— Start Supplied records —

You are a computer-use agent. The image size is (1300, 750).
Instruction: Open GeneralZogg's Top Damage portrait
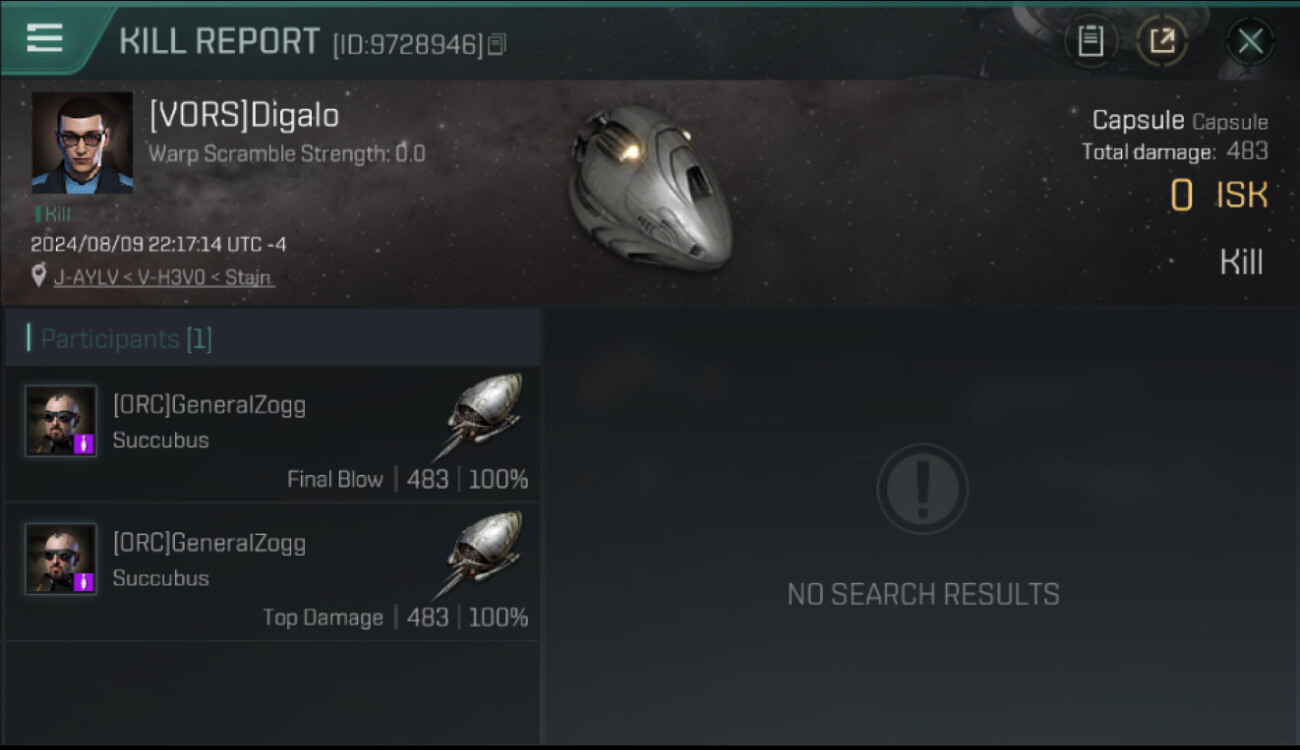point(61,559)
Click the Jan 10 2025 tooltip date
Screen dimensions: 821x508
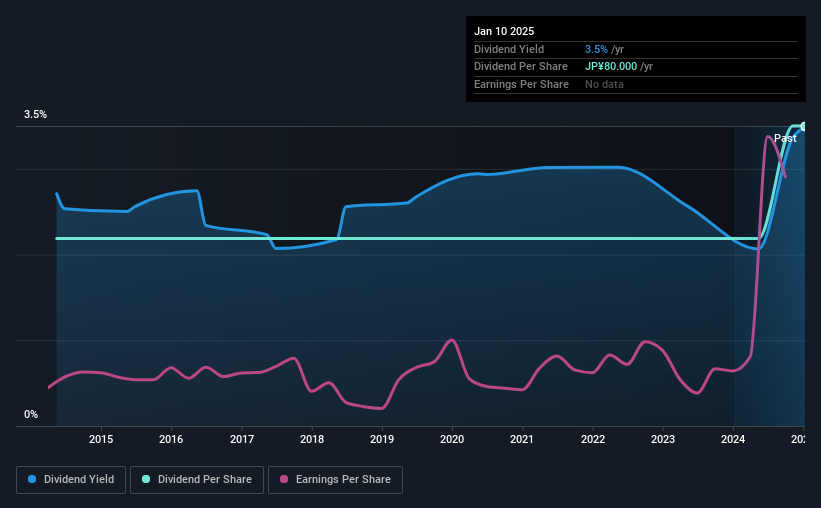504,31
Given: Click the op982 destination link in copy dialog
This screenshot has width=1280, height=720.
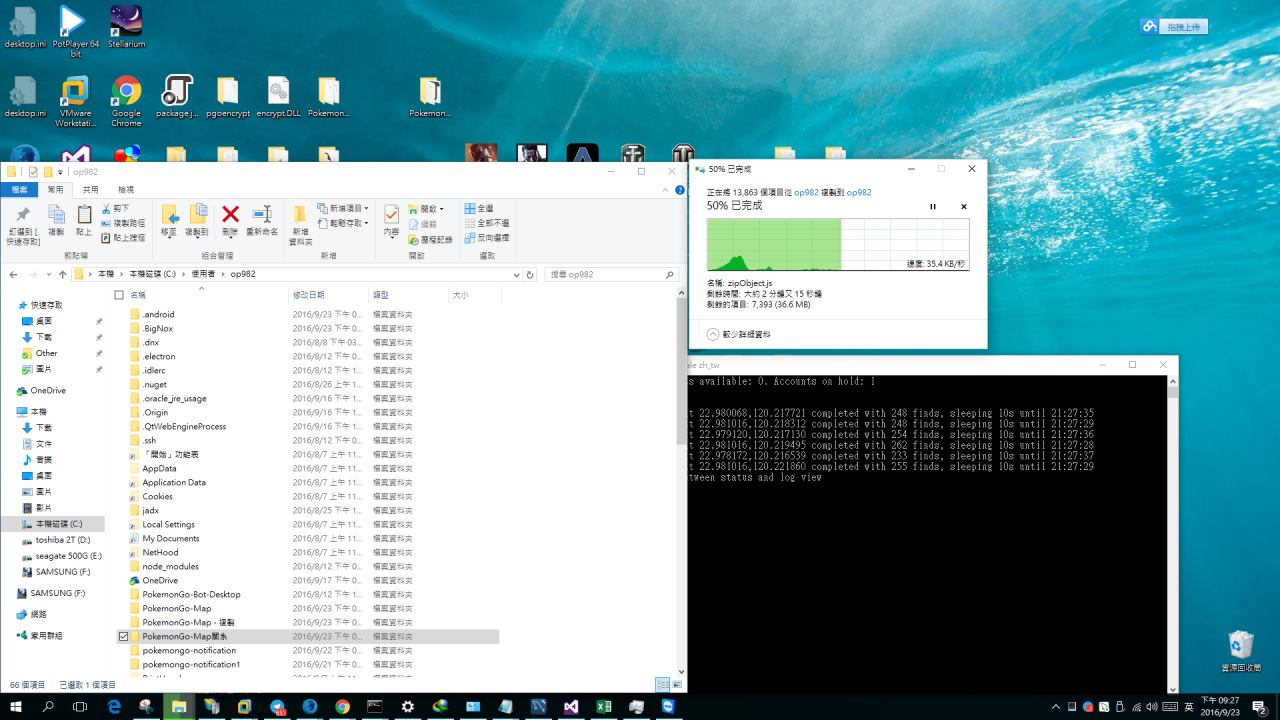Looking at the screenshot, I should click(858, 192).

— End Supplied records —

> **Short task**
Reproduce all of the data above with "portrait" replaced by "avatar" and everything else unchanged. Omit the pictures from your answer.

> **Final answer**
You are a computer-use agent. The image size is (1300, 750).
Instruction: Open GeneralZogg's Top Damage avatar
point(61,559)
Click the Jan 10 2025 tooltip date
Screen dimensions: 821x508
504,31
Given: Click the op982 destination link in copy dialog
This screenshot has width=1280, height=720.
Looking at the screenshot, I should click(858, 192).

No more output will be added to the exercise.